As a side job, I mentor several Japanese high school seniors who want to get into university. My students are fun, witty, unique individuals with keen interests in making the world a better place. They have big dreams about how they want to live their college life, and they’re motivated to work hard for it.
But more often than not, the answer I get on their plans after university is not particularly enthralling.
“I want to get a job at a big company.”
Instead of the standard exam system, where students spend years cramming for the National Center Exam, my students will apply for college through the “AO” system. The system tries to mimic the American college application system by giving students essay questions like “What do you want to do in college?” and “What do you want to do after college?” instead of exams. This new system is supposedly built to bring in students who should be valued not based on their academic merit but on their dreams to contribute to the world. The system attempts to gather students who think outside the box and want to make use of college education for their grandiose dreams.
And that’s the sort of students who apply using the AO system: quirky idealists who don’t conform to the conventional Japanese way of life. Or at least so I thought, until I asked my students about their dreams for the future.Within the confines of “a big company,” there’s plenty they want to do. They want to travel abroad on business trips, or meet many kinds of people or climb up the corporate ladder. But behind those goals there is an underlying idea that is as conventional and unoriginal as it could get: to succeed in life is to get a job at a stable, well-paying company right after graduating college.

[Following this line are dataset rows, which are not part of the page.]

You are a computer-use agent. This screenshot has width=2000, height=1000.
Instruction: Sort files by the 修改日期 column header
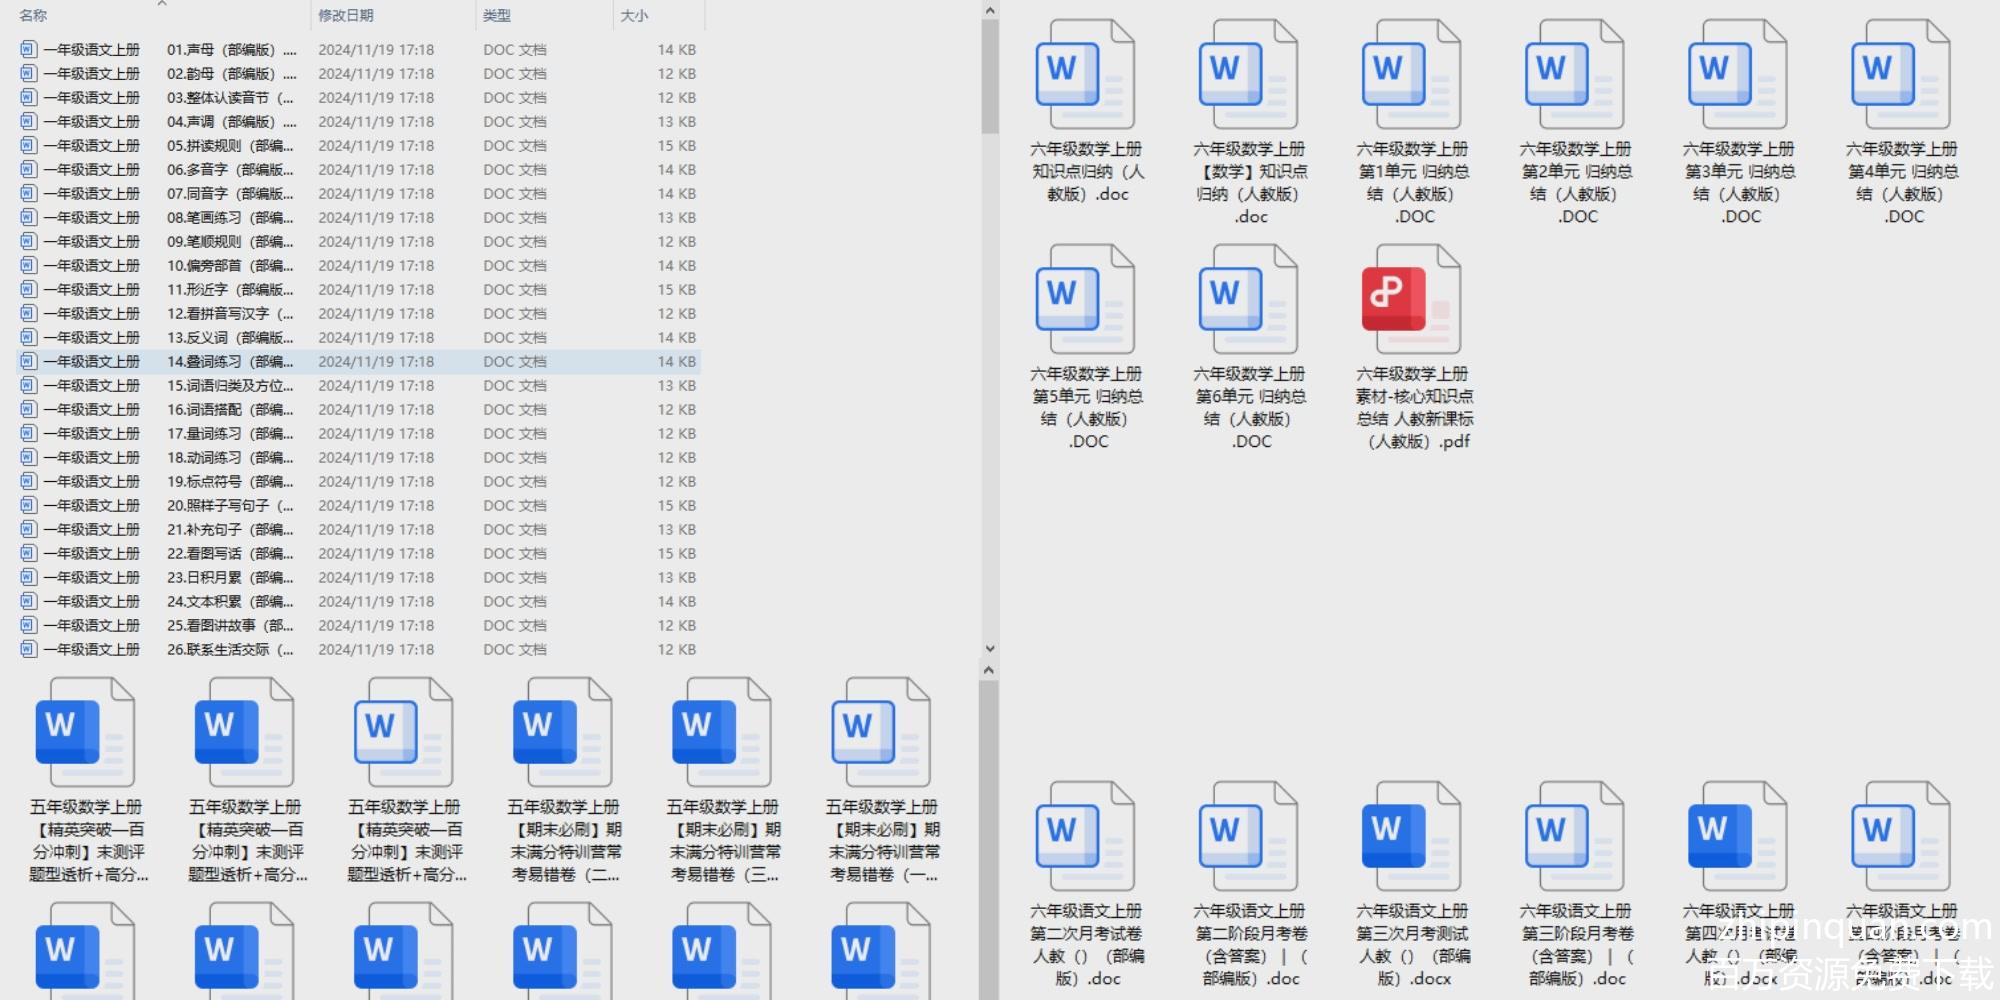pyautogui.click(x=346, y=16)
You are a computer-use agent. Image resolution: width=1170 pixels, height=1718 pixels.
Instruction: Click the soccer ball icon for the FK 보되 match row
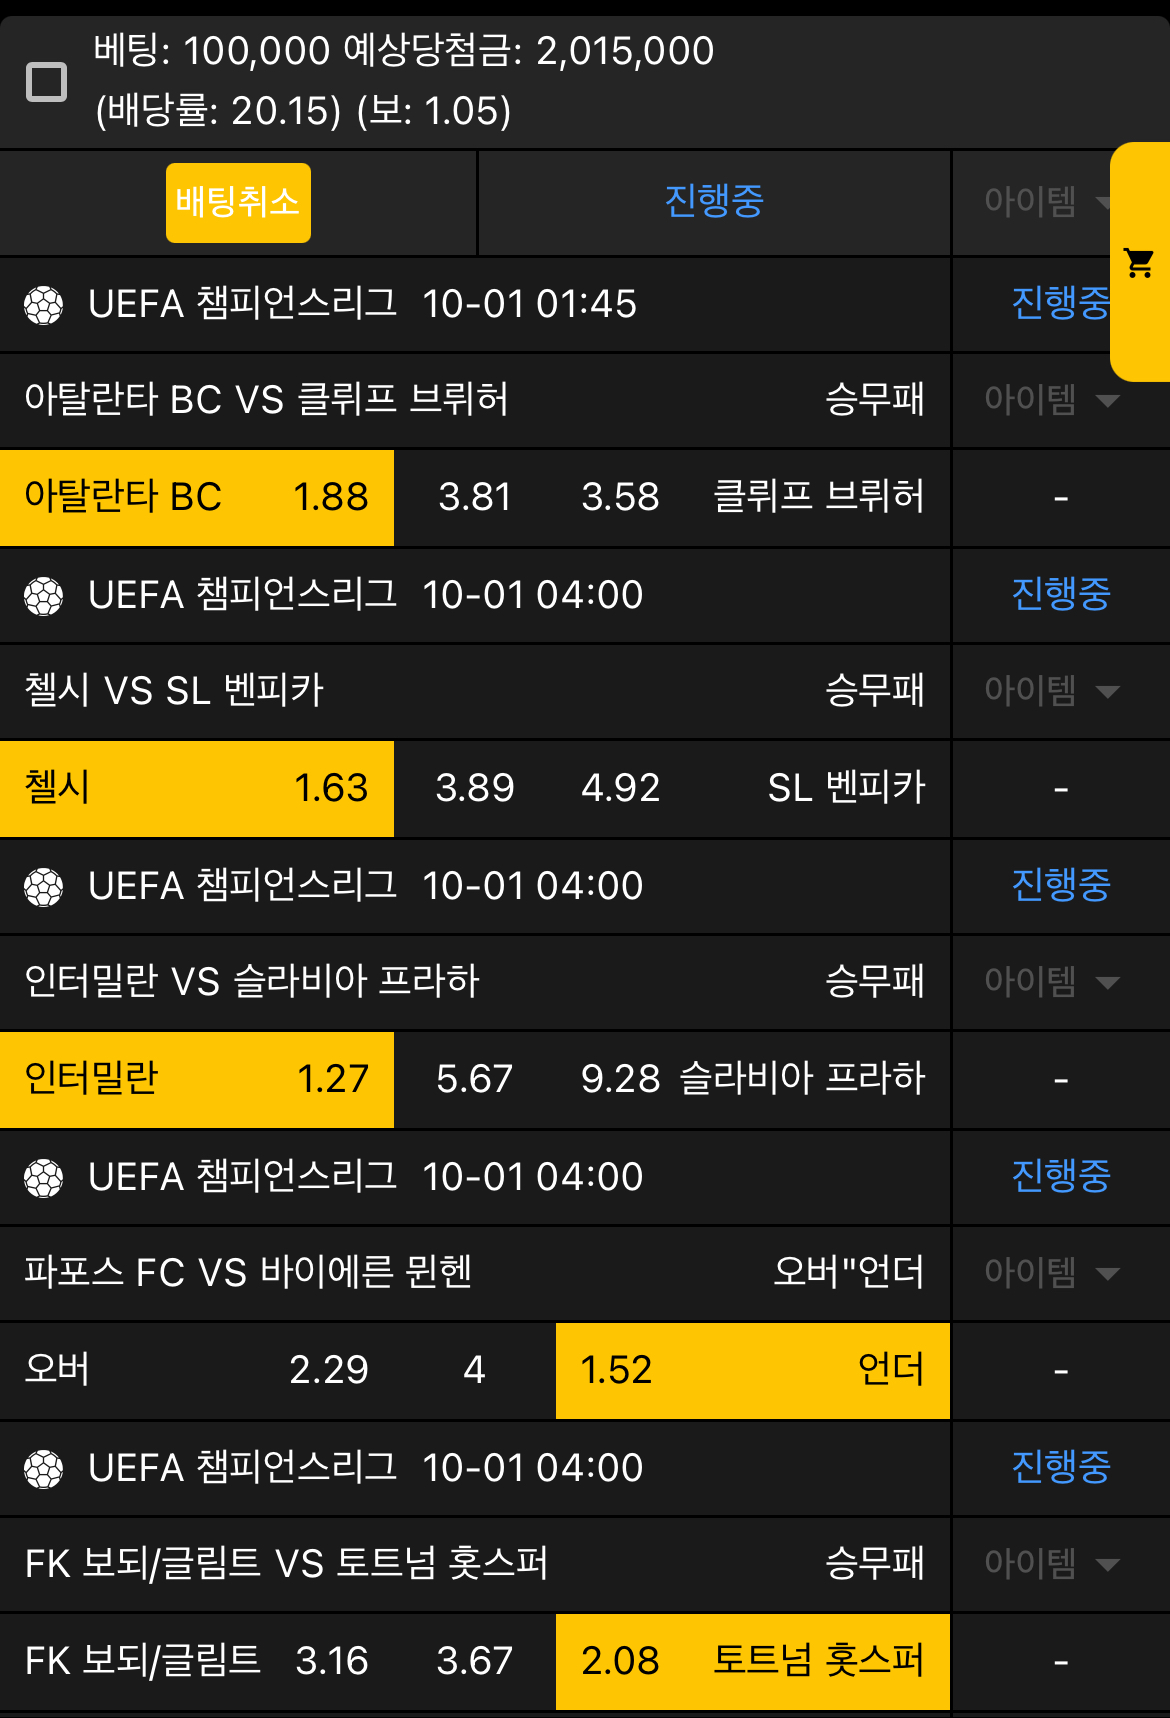point(45,1468)
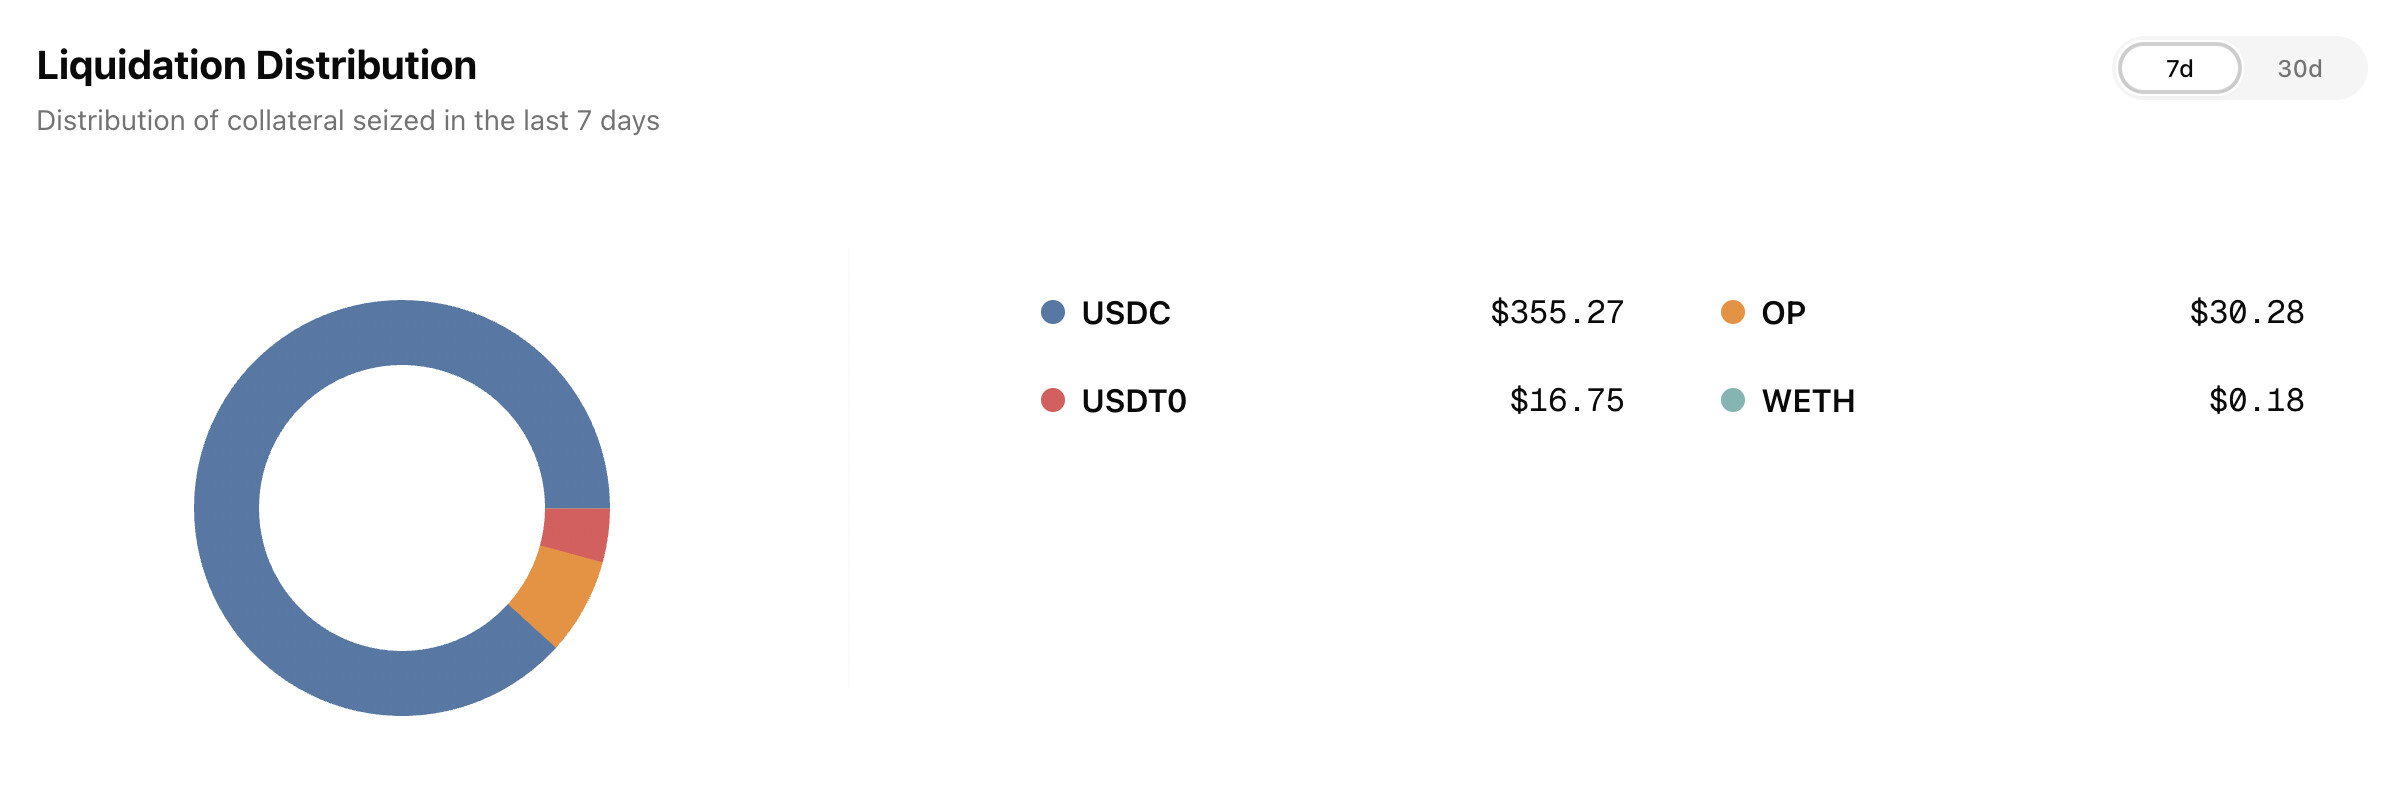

I often grill my students on their answers. If you think that the global refugee crisis should be solved and you want to study that at college, how is joining a domestic corporation going to help? Why do you want to land a job in a trading company if your main interest is in philosophy?
The students try their best to justify their future plans, but their responses reveal several depressing premises that plague the Japanese education system today: that college is only a status to slap onto one’s CV, that what one learned in four years in college is worthless in real life, and that lofty dreams are useless in the face of the pragmatic demands of capitalism.
I, as someone who got into college through the AO system myself, and is currently searching for employment through the conventional shukatsu (simultaneous recruiting of new graduates) system, understand that it is common for dreams to fade, for reality to hit hard and shape former idealists into pragmatists. But to think that these ambitious and independent students, who are applying for college through a system that rewards ambition and uniqueness, will go into college thinking that what they do there is worthless, and that at the end of the day they have to give up their dream once they get out of college, is disheartening.
In my capacity as a mentor, I do my best to convince my students that there is more to life than a normal job in an office, that dreams don’t have to die once you are handed a diploma. Hopefully, at least some of my students will be able to envisage a career that carries on the idealistic spirit they have now.